In 2015, a report of a literature review to The NSW Government sector in Australia, from the Centre for Education Statistics and Evaluation (D Bradford and W Wan), stated Reading Recovery improved short term reading outcomes among the poorest performing readers, the primary intention of the intervention.
Reading Recovery: A Sector-Wide Analysis
Australian Council for Educational Research (ACER) in 2013 also reports there are numerous studies showing the significant positive effect of Reading Recovery overall when comparing Reading Recovery to other interventions, having substantially higher effect sizes, on average, than the three other highly effective programs analysed. Most of the sixteen interventions reviewed originated in Australia and the majority have been implemented, at least to some extent, in NSW schools. A small number of internationally developed interventions were included in the review because the intervention was widely implemented in either Australia or New Zealand. (e.g. Reading Recovery. NZ)

» RAW DATA

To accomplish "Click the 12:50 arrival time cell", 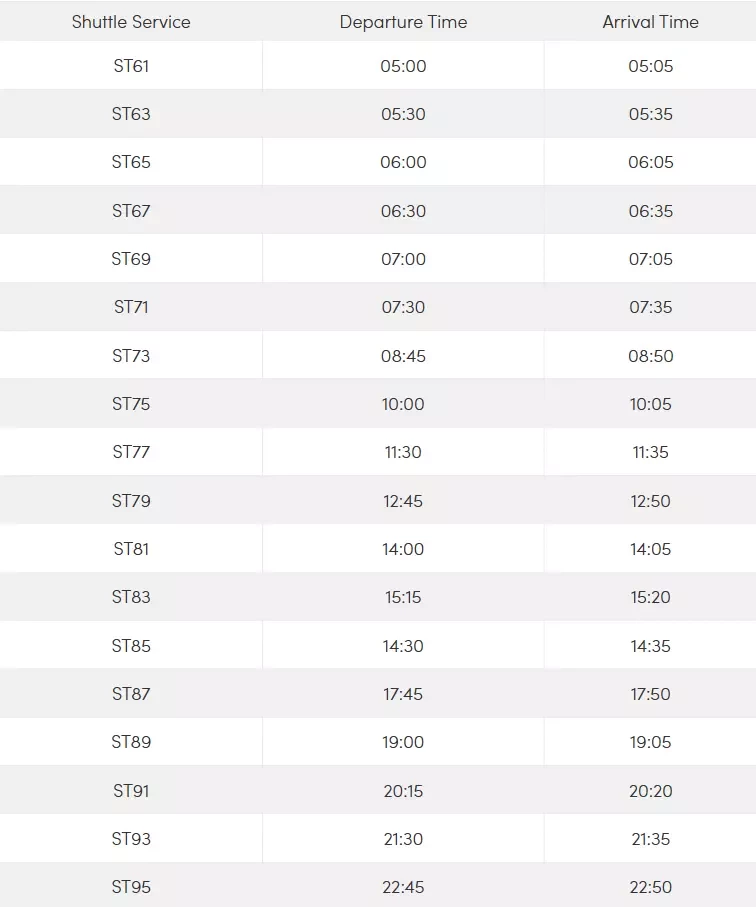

» EXERCISE DIRECTIONS
Write out the passage on Reading Recovery word for word, from start to finish. The lines have no connection to the passage on Reading Recovery.

» EXERCISE RESULT
In 2015, a report of a literature review to The NSW Government sector in Australia, from the Centre for Education Statistics and Evaluation (D Bradford and W Wan), stated Reading Recovery improved short term reading outcomes among the poorest performing readers, the primary intention of the intervention.
Reading Recovery: A Sector-Wide Analysis
Australian Council for Educational Research (ACER) in 2013 also reports there are numerous studies showing the significant positive effect of Reading Recovery overall when comparing Reading Recovery to other interventions, having substantially higher effect sizes, on average, than the three other highly effective programs analysed. Most of the sixteen interventions reviewed originated in Australia and the majority have been implemented, at least to some extent, in NSW schools. A small number of internationally developed interventions were included in the review because the intervention was widely implemented in either Australia or New Zealand. (e.g. Reading Recovery. NZ)